Konferensi pers kasus tukang pijat mutilasi di Mapolresta Malang Kota. (IDN Times/Rizal Adhi Pratama)
Setelah membunuh korban, keesokan harinya atau pada tanggal 16 Oktober 2023 pukul 02.30 WIB, tersangka berangkat ke Pasar Besar Kota Malang untuk membeli pisau. Kemudian pisau ini digunakan untuk memotong tubuh korban menjadi 9 bagian. Pemotongan ini dilakukan dari pukul 08.00 WIB sampai 16.00 WIB.

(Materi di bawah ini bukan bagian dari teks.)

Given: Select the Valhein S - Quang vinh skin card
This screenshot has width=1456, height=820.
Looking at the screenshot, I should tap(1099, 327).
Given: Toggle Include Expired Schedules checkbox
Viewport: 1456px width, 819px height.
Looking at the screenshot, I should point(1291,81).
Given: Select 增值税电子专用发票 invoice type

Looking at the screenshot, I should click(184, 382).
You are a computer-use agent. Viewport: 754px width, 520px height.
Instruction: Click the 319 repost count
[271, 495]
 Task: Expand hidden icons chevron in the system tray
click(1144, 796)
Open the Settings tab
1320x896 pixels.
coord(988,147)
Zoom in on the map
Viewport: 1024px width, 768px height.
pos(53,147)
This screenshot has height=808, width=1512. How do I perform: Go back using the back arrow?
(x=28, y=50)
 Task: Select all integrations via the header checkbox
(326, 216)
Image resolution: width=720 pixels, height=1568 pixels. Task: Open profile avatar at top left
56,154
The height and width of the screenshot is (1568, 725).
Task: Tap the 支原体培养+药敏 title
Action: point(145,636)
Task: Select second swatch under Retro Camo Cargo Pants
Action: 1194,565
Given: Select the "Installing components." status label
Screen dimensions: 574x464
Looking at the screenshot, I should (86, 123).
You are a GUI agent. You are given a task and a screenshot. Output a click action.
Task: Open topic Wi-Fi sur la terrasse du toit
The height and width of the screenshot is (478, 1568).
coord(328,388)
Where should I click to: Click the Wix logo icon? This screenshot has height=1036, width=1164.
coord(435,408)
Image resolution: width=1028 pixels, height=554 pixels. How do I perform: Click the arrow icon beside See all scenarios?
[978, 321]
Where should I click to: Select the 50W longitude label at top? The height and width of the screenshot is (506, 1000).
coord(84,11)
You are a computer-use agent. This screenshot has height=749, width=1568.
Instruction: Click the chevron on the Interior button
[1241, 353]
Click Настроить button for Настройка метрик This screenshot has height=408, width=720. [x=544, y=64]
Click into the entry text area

Tersangka kemudian memasukkan tubuh korban ke dalam tiga kantong kresek hitam berukuran besar. Kemudian tubuh korban dibuang pada 17 Oktober 2023 pukul 04.00 WIB, potongan pertama yang dibuang berupa badan atau torso yang dihanyutkan ke Sungai Bango yang tak jauh dari Tempat Kejadian Perkara (TKP). Kemudian tersangka kembali ke indekos untuk mengambil kresek kedua yang berisikan sisa tubuh untuk dibuang ke Sungai Bango juga.
"Tersangka kemudian menguburkan jasad yang sekiranya bisa diidentifikasi di pinggir Sungai Bango. Bagian tubuh tersebut seperti kepala, kedua telapak tangan, dan kedua telapak kaki. Begitu juga alat-alat untuk memotong dan pakaian korban juga dibuang ke aliran Sungai Bango. Saat ini barang-barang ini masih dalam pencarian," jelas Danang.
Tak berhenti sampai di situ, tersangka juga mencoba menghapus jejak keberadaan korban dari rumah indekosnya dengan menghilangkan handphone, laptop, dan mobil korban. Laptop dan handphone korban dihancurkan lalu dibuang ke tempat pembuangan sampah di daerah Sulfat, Kota Malang.
"Tapi mobil ditinggal di sekitar TKP karena tersangka tidak bisa mengemudikan mobil. Tersangka sempat ingin memindahkan tapi justru menabrak, sehingga mobilnya tidak jadi dipindahkan," ungkapnya.